*Aim of the task:*
From the forum thread about SHB, reproduce the passage that begins at the words "Dermested beetles are" and stops after the words "get them too.".

*Passage provided:*
I saw them all the time in KY and NC, but they don't do well in the North. Hard rich loam and bedrock is not conducive to their reproduction... they need soft sandy soil.


----------



## sqkcrk (Dec 10, 2005)

Dermested beetles are often mistaken for SHB.


----------



## valleyman (Nov 24, 2009)

Acebird said:


> The SHB can fly up to 5 miles away so if your neighbor within 5 miles has or had SHB you can get them too.


My expert tells me that they have been known to fly as far as 30 miles. Oh yes I have a few SHB in central Ky, which have created a problem in some weak hives. I've haven't bought transported packages for 3 years so I didn't get them from packages. My neighbors as of last encounter does not have them so they had to come from further than 5 miles away, which is an opinion, but a fairly substantiated one. They can sense bee pheromones from many miles away.


----------



## sqkcrk (Dec 10, 2005)

30 miles? 5 miles? How did anyone determine that? Seems like the beetles would be too small to install tracking devices on them. It would be interesting to know how the distance they travel was determined.


----------



## bluegrass (Aug 30, 2006)

valleyman said:


> Oh yes I have a few SHB in central Ky, which have created a problem in some weak hives. I've haven't bought transported packages for 3 years so I didn't get them from packages. My neighbors as of last encounter does not have them so they had to come from further than 5 miles away, which is an opinion, but a fairly substantiated one. They can sense bee pheromones from many miles away.

*Source excerpt:*

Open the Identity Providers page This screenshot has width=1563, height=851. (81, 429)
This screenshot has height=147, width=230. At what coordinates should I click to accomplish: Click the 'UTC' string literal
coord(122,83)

*Finished answer:*
Dermested beetles are often mistaken for SHB.


----------



## valleyman (Nov 24, 2009)

Acebird said:


> The SHB can fly up to 5 miles away so if your neighbor within 5 miles has or had SHB you can get them too.